Task inputs: Begin

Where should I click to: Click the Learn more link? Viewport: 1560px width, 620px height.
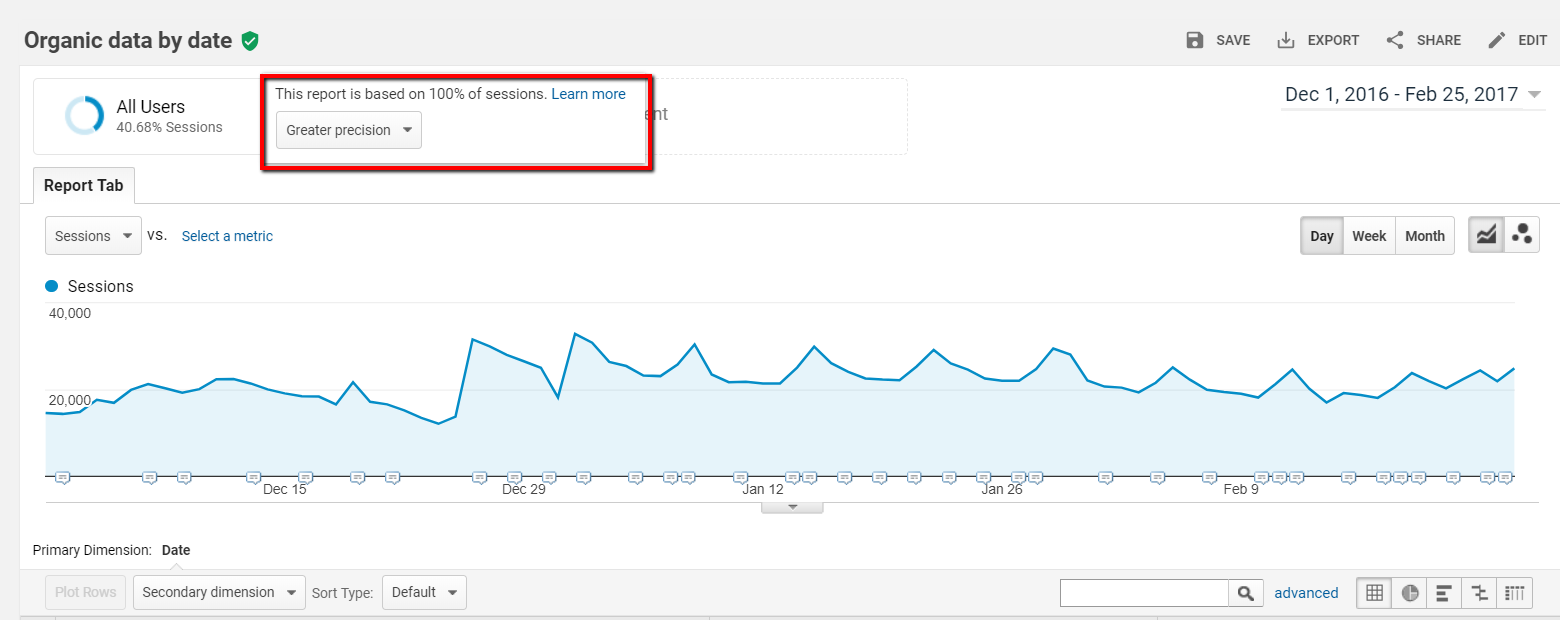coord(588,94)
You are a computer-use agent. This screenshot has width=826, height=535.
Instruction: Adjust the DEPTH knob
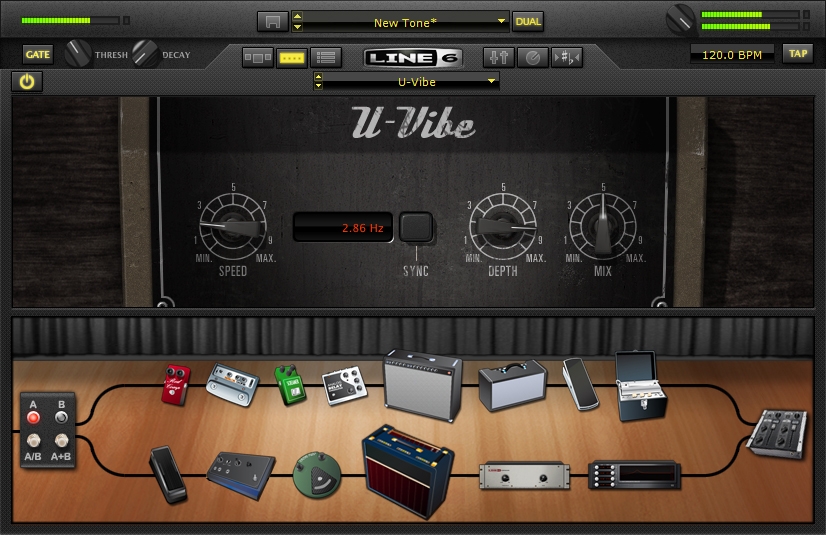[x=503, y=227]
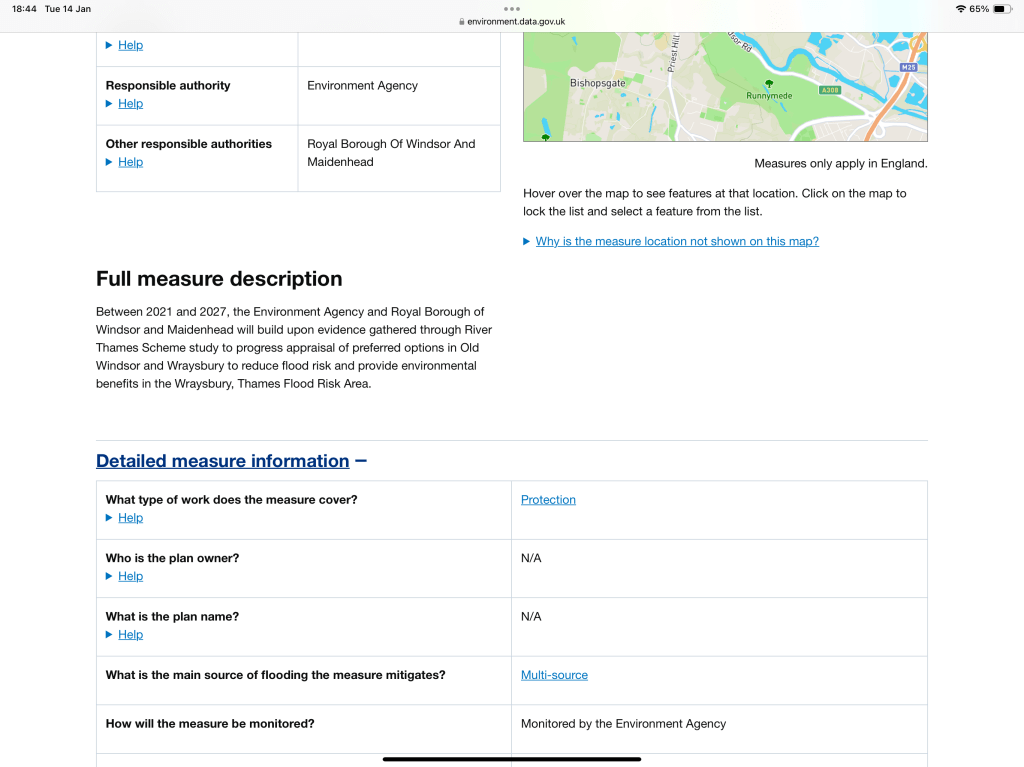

Task inputs: End

(How to complete this task) Nothing but the records, repeated exactly and stripped of pictures, should appear in the answer.

(Result of this exercise)
Where should I click to: Click the Learn more link? Viewport: 1560px width, 620px height.
coord(588,94)
You are a computer-use agent. This screenshot has width=826, height=535.
Instruction: Adjust the DEPTH knob
[x=503, y=227]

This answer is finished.